* [WORK INSTRUCTION]: Transcribe, word for word and without additions, each line below from the one containing "[Link to heading" through the one containing "12 (65, 1473)", both ends included.
:::::
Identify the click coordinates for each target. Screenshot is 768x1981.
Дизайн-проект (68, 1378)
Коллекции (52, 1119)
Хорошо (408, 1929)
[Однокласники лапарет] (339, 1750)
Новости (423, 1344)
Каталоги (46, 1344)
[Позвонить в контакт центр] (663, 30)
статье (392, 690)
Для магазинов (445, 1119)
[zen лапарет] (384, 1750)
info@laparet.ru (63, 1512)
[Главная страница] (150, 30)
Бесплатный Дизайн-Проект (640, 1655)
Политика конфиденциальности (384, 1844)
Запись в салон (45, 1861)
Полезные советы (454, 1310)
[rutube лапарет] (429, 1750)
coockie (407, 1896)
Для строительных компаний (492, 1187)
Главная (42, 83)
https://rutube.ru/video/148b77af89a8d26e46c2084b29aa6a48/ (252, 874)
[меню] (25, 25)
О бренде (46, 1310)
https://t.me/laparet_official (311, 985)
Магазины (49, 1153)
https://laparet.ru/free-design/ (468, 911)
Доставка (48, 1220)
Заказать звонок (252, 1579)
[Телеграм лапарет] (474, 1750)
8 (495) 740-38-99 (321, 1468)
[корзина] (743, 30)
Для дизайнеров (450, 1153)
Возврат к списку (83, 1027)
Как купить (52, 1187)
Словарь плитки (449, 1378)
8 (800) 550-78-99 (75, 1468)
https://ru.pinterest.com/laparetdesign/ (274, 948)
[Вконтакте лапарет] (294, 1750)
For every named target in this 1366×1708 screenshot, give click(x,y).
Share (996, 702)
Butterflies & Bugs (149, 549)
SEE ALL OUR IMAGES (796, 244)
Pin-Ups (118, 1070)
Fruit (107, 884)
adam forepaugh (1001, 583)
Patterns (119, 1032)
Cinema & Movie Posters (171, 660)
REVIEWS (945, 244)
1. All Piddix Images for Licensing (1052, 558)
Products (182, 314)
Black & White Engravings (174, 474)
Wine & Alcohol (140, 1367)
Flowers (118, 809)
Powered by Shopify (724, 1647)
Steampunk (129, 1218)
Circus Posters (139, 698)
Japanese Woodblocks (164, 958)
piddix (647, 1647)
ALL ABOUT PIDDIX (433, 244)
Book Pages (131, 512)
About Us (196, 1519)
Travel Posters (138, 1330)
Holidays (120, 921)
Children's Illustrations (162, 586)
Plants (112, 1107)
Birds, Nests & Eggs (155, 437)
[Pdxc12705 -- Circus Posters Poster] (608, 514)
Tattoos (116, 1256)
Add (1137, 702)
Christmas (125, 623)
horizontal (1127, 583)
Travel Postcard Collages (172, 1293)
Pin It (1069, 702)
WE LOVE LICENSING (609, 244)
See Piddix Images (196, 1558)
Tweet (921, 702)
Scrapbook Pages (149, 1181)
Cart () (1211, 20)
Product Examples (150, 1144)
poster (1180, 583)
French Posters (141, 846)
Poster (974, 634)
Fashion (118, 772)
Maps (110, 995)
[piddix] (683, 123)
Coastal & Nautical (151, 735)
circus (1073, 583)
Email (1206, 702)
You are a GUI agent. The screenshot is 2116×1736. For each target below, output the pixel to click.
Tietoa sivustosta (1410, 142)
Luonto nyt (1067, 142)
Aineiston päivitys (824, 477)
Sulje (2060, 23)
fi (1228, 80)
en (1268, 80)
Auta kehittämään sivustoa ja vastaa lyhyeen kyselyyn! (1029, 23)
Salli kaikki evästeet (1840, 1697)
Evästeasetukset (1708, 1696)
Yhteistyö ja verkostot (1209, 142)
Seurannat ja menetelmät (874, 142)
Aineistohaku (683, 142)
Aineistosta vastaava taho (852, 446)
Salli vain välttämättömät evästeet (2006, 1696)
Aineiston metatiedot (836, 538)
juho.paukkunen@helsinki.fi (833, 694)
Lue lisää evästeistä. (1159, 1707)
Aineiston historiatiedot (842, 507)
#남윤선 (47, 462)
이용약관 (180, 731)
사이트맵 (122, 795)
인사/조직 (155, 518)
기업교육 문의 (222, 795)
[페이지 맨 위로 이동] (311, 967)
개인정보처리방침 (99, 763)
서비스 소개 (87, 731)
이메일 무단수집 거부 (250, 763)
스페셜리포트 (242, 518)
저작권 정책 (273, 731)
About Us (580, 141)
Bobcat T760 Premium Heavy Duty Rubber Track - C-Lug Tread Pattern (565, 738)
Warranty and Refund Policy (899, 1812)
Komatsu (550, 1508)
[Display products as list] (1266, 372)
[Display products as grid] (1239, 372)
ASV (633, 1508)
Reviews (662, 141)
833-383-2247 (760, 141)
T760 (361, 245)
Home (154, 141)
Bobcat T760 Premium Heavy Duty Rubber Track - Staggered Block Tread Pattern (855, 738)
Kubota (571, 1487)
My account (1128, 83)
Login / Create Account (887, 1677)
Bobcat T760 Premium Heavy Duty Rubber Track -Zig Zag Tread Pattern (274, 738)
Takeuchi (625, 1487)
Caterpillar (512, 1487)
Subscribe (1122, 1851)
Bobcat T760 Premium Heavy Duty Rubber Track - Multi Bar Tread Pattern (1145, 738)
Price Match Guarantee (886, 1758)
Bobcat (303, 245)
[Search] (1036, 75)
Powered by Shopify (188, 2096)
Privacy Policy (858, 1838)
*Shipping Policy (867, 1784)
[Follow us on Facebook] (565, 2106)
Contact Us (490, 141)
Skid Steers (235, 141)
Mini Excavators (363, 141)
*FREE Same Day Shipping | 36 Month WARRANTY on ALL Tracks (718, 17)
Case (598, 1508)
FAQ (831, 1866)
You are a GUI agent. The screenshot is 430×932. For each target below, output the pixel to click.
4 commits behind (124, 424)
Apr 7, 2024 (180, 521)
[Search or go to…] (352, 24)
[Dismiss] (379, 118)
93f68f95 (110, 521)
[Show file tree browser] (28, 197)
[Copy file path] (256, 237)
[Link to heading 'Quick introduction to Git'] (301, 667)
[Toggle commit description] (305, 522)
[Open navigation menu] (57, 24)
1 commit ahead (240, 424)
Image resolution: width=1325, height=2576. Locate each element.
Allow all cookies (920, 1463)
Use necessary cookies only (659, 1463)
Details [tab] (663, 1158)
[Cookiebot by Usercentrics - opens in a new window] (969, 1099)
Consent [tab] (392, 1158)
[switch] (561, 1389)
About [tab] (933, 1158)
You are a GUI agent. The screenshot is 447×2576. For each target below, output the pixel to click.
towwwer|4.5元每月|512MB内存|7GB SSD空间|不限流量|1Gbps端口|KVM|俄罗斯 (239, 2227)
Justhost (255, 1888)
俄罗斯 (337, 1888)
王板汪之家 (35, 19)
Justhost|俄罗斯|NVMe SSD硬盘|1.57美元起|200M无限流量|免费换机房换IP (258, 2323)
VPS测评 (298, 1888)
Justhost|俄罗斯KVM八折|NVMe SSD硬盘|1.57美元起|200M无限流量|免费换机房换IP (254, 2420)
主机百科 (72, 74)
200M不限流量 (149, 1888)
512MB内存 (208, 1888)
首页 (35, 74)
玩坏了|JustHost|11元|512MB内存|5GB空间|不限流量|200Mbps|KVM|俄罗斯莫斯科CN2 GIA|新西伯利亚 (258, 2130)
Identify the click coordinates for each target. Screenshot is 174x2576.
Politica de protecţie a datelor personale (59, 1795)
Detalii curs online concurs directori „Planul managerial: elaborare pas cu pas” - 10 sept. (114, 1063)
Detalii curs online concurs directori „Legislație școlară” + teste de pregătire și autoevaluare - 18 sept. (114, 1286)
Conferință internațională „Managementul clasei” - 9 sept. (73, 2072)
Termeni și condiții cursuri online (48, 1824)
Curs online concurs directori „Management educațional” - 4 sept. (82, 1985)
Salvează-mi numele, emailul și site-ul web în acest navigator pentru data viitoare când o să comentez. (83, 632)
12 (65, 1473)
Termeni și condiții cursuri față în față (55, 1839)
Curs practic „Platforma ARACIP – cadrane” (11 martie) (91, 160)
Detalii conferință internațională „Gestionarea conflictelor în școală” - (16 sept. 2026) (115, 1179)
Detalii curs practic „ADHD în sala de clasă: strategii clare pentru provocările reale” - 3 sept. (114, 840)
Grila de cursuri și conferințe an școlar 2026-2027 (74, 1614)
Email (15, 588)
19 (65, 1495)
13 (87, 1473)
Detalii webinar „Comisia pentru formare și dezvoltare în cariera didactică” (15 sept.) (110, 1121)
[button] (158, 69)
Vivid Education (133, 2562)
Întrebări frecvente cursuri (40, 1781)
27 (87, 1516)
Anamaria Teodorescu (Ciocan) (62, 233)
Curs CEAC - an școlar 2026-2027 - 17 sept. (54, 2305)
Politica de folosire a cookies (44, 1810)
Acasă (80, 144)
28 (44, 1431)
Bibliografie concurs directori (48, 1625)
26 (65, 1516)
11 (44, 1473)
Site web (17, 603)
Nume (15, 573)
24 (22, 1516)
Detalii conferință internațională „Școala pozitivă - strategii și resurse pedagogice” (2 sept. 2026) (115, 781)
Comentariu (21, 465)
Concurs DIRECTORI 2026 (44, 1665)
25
:::::
* [FINISHED TASK]:
[Link to heading 'Quick introduction to Git'] (301, 667)
[Toggle commit description] (305, 522)
[Open navigation menu] (57, 24)
1 commit ahead (240, 424)
Image resolution: width=1325, height=2576. Locate each element.
Allow all cookies (920, 1463)
Use necessary cookies only (659, 1463)
Details [tab] (663, 1158)
[Cookiebot by Usercentrics - opens in a new window] (969, 1099)
Consent [tab] (392, 1158)
[switch] (561, 1389)
About [tab] (933, 1158)
You are a GUI agent. The screenshot is 447×2576. For each target below, output the pixel to click.
towwwer|4.5元每月|512MB内存|7GB SSD空间|不限流量|1Gbps端口|KVM|俄罗斯 (239, 2227)
Justhost (255, 1888)
俄罗斯 (337, 1888)
王板汪之家 (35, 19)
Justhost|俄罗斯|NVMe SSD硬盘|1.57美元起|200M无限流量|免费换机房换IP (258, 2323)
VPS测评 (298, 1888)
Justhost|俄罗斯KVM八折|NVMe SSD硬盘|1.57美元起|200M无限流量|免费换机房换IP (254, 2420)
主机百科 (72, 74)
200M不限流量 (149, 1888)
512MB内存 (208, 1888)
首页 (35, 74)
玩坏了|JustHost|11元|512MB内存|5GB空间|不限流量|200Mbps|KVM|俄罗斯莫斯科CN2 GIA|新西伯利亚 (258, 2130)
Identify the click coordinates for each target. Screenshot is 174x2576.
Politica de protecţie a datelor personale (59, 1795)
Detalii curs online concurs directori „Planul managerial: elaborare pas cu pas” - 10 sept. (114, 1063)
Detalii curs online concurs directori „Legislație școlară” + teste de pregătire și autoevaluare - 18 sept. (114, 1286)
Conferință internațională „Managementul clasei” - 9 sept. (73, 2072)
Termeni și condiții cursuri online (48, 1824)
Curs online concurs directori „Management educațional” - 4 sept. (82, 1985)
Salvează-mi numele, emailul și site-ul web în acest navigator pentru data viitoare când o să comentez. (83, 632)
12 (65, 1473)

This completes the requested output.